Reconocía que no faltaban motivos para indignarse, pero veía también una explotación inmoderada del asunto. Un prestigio que emergía de una pose. Moda que se expandía. “Vivir airado” era la consigna. Ese estado de ánimo “erizado y adusto, agresivo” terminaba por enfilarse contra cualquiera. “Parece peligroso el estado de irritabilidad continua. Lleva a no distinguir qué merece nuestra indignación de veras y qué sólo nuestra reprobación o nuestro desprecio”. Esa falta de jerarquización generaba injusticias y oleadas sucesivas de cólera por nimiedades (5-VII-15).

Encontraba auténticos matones del teclado. Aquellos que ponen el grito en el cielo por cualquier cosa y azuzan contra herejes

ENCONTRABA AUTÉNTICOS “MATONES” del teclado. Aquellos “que ponen el grito en el cielo por cualquier cosa” y azuzan contra infieles, herejes, apóstatas. Exigen, condenan, ordenan, expulsan. Vivimos “una época en que la cólera o la estupidez o la locura o la maldad de los majaderos alarman excesivamente”. Amedrentan. Marías decía que no había que hacerles caso, no merecían respuestas sino desprecio. No había que intimidarse porque eso daba alas a los malvados. Pero lo cierto es que están ahí y con sus dardos envician el terreno de la discusión (4-X-15).

Ese ambiente plagado de “adanismo”, “manadas” agresivas, “linchamientos masivos”, de menores de edad irresponsables, indignación en ocasiones impostada y plagada de “matones”, conducía a que “la gente vote o ensalce a idiotas, pirados o malvados” (I-XI-15).

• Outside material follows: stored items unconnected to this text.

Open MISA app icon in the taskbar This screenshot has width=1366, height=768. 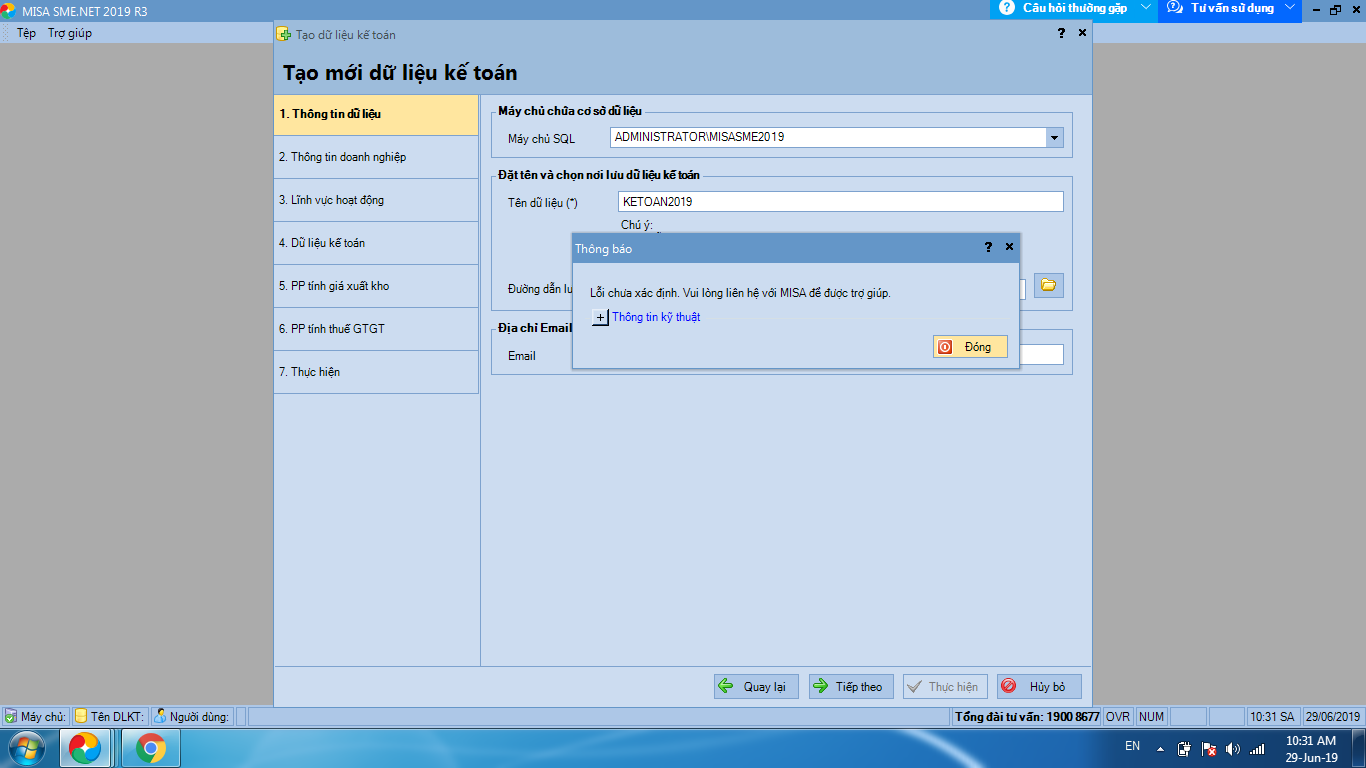[84, 747]
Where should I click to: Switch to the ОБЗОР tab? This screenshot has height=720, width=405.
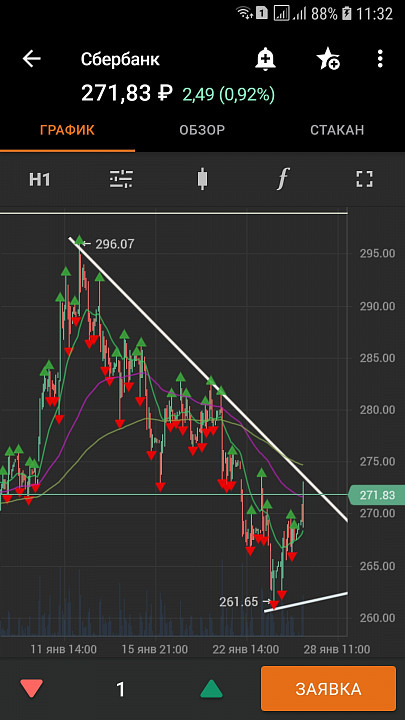[x=202, y=130]
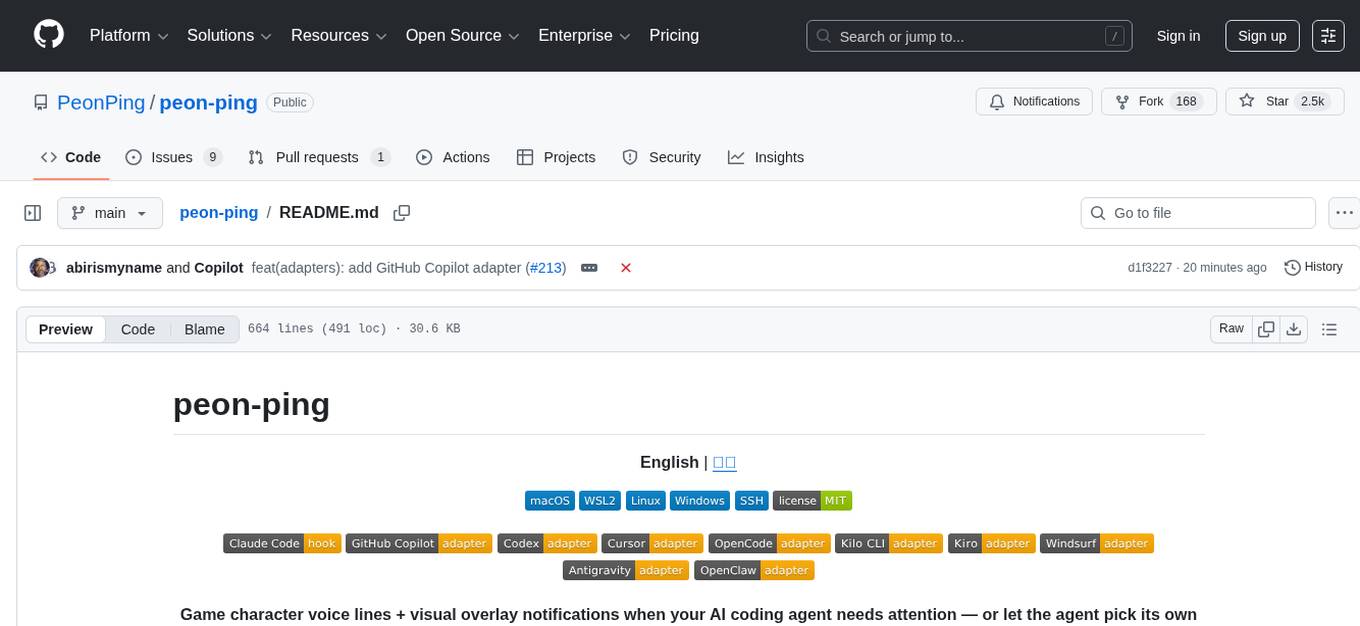Switch to Blame view
Screen dimensions: 1360x626
coord(204,329)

Ante el hecho de que el pasado era entendido con “una mezcla de desdén, hostilidad y utilitarismo ocasional” no resultaba una casualidad la incomprensión del presente (22-XI-15), y dado que no estaba bien visto guardar silencio, “por falta de opinión formada, por perplejidad, por prudencia, por dudas, por no tener nada que aportar”, lo que teníamos era un ruido sin ton ni son, sin brújula ni comprensión, pero eso sí, vistoso y excitante. “Lo habitual es que a todo el mundo se le llene la boca en seguida” de netas contundentes (27-XII-15).

Se ha convertido en un hábito “que la gente injurie, provoque, zahiera y suelte atrocidades sin que pase nada”. “Se ha extendido la extrañísima idea no ya de que se puede decir —e incluso hacer— lo que se quiera, sino de que eso no debe tener consecuencias”. Alguien se cree con la facultad de prohibir a otro que hable en una universidad o calumnia sin rubor alguno y se dice que no pasa nada. Por supuesto que pasa y se trata de la degradación de la vida en común (7-II-16).

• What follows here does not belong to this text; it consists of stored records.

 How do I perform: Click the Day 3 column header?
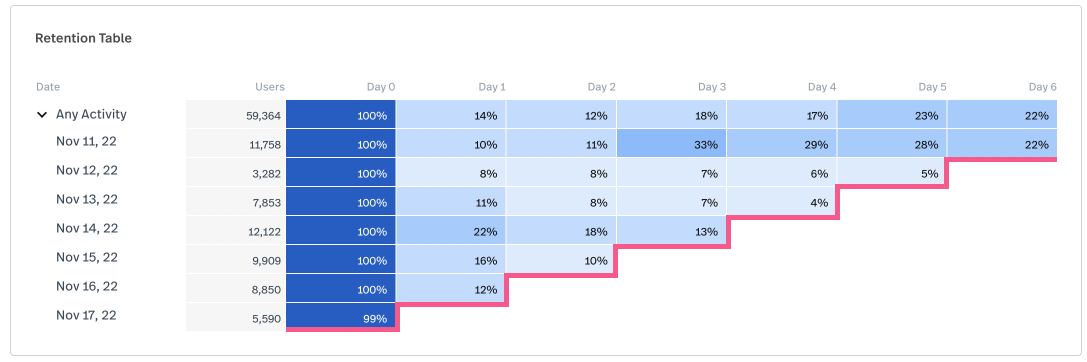[712, 87]
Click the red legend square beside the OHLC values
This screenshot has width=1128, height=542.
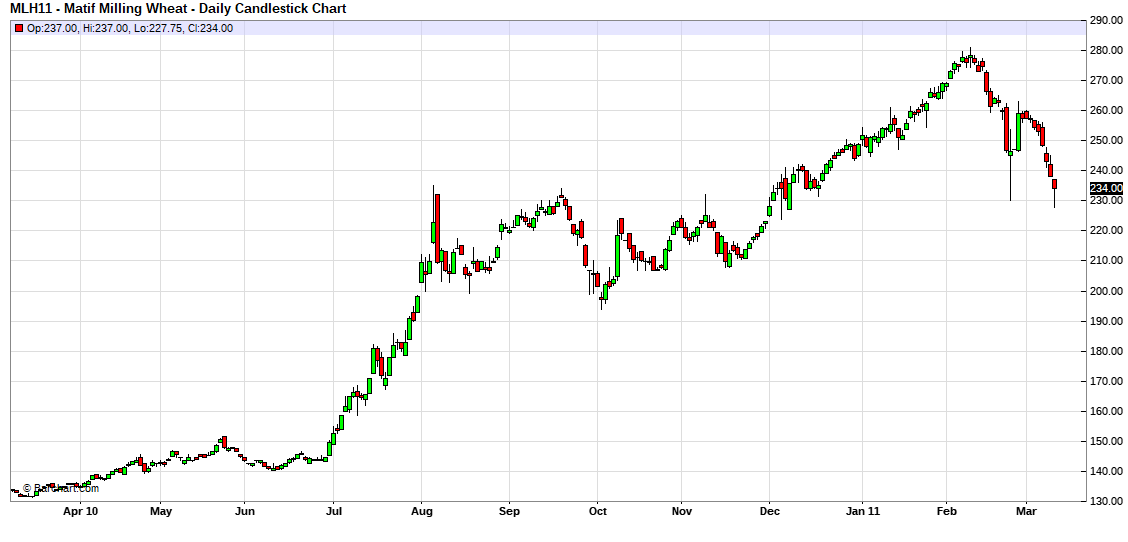(x=18, y=28)
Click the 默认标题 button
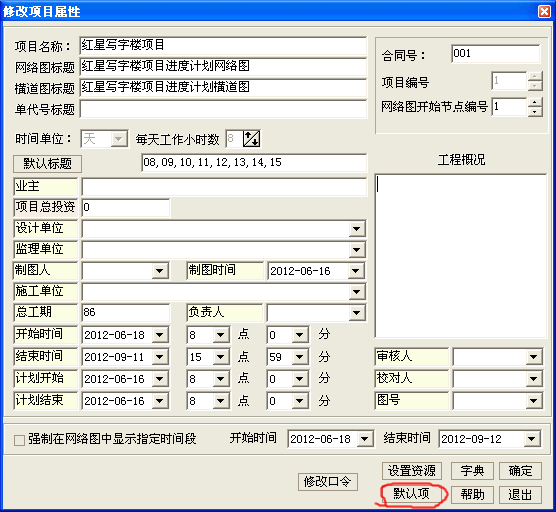This screenshot has width=556, height=512. click(x=48, y=164)
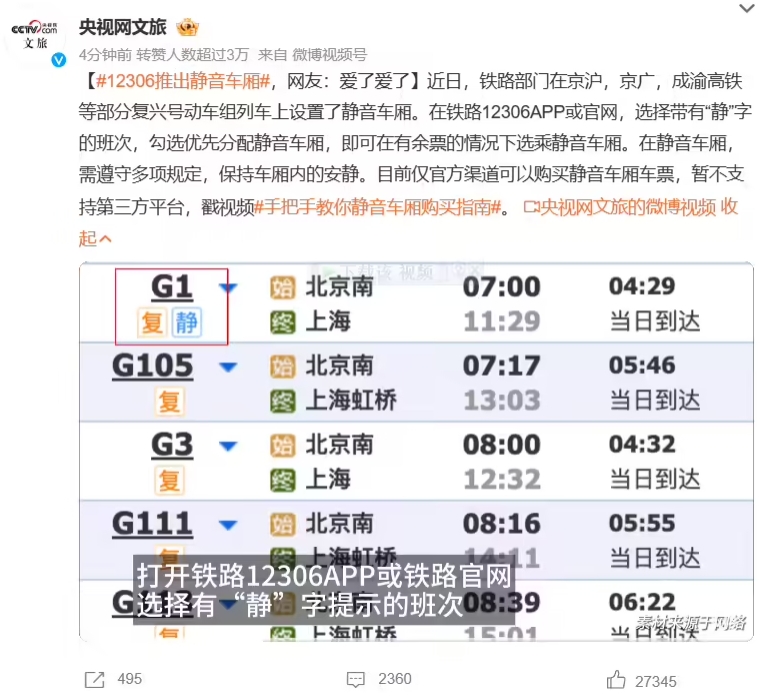Expand the G3 train dropdown arrow

coord(229,445)
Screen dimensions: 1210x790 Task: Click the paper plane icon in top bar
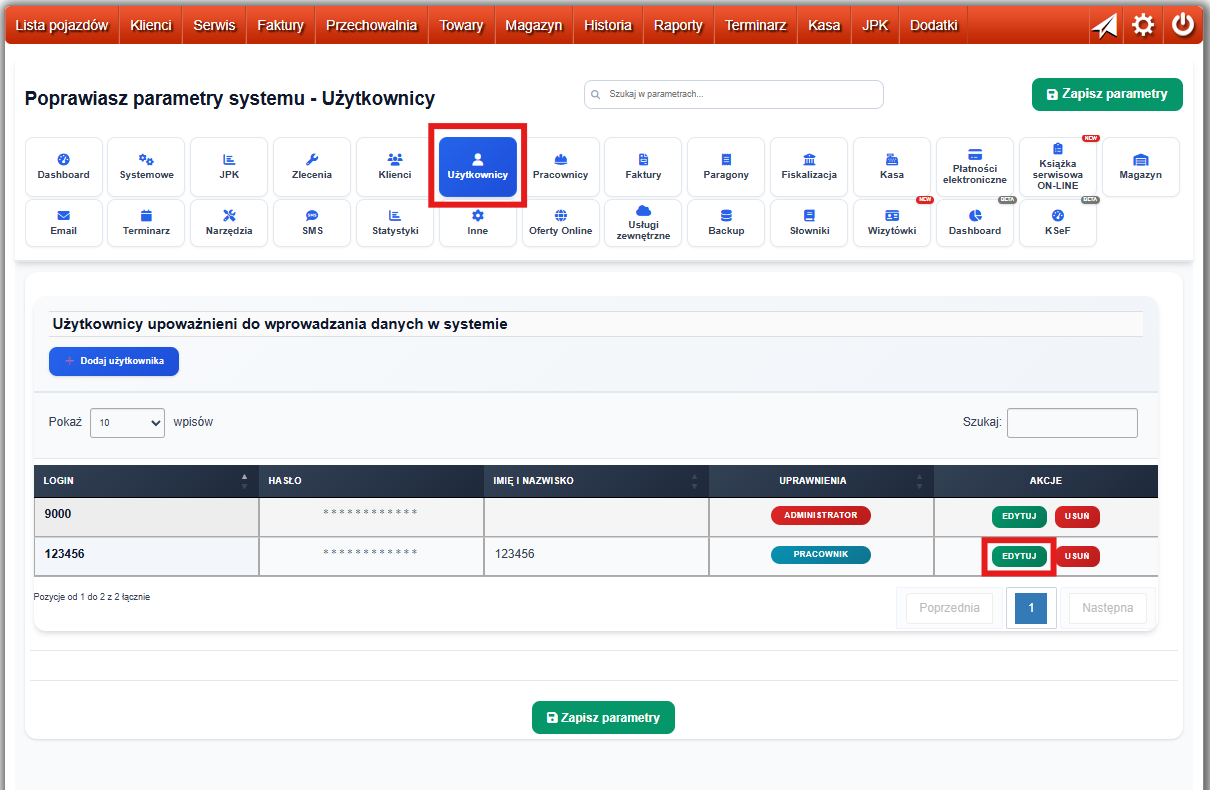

“La pedantería inculta y la cursilería espontánea”, la exageración y los discursos furibundos, las excesivas suspicacias y la in-tolerancia de los “ofendidos”, como características de una “peligrosa época”, activaban sin cesar patíbulos para la disidencia. Ante ello, Javier Marías escribió: “Si he ofendido a alguien, me temo que es problema suyo y de su delicada piel. Quizá convendría que acudiera a un dermatólogo” (8-V-16).

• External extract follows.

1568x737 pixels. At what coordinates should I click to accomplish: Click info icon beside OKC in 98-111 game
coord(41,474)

Es posible, sin embargo, que nada deteriore tanto el terreno de la comunicación como la demagogia que “adula a los espectadores”. Y que explotando el narcisismo de las personas les dice, como una estación de radio nuestra: “tu opinión vale tanto como la de cualquiera” (es decir, nada, queriendo decir lo contrario). Esa explotación de los “mensajes improvisados e irreflexivos”, del sentido común, acompañado del menosprecio de los que saben, “parece algo inofensivo y baladí, pero sospecho que en esas ruines lisonjas está el origen del progresivo abaratamiento del sistema democrático” (10-VII-16).

Y ya que hablamos de tiranetas: lean a Javier Marías.

Javier Marías, Cuando los tontos mandan, Alfaguara, México, 2018.